**Data supplied:**

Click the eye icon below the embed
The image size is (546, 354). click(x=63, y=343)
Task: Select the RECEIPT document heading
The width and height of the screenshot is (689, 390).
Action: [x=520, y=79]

* * *

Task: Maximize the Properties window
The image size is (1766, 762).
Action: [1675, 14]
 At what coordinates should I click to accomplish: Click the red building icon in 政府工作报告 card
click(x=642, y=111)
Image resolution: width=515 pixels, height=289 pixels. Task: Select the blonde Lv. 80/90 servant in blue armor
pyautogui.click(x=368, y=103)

**Written exercise:**
Please rewrite everything from the line containing "At what coordinates" down to the line containing "pyautogui.click(x=368, y=103)", both ends included, as a Markdown table with the columns Row and Line, skipping any blank lines.

**Reply:**
| Row | Line |
|---|---|
| 1 |  At what coordinates should I click to accomplish: Click the red building icon in 政府工作报告 card |
| 2 | click(x=642, y=111) |
| 3 | Image resolution: width=515 pixels, height=289 pixels. Task: Select the blonde Lv. 80/90 servant in blue armor |
| 4 | pyautogui.click(x=368, y=103) |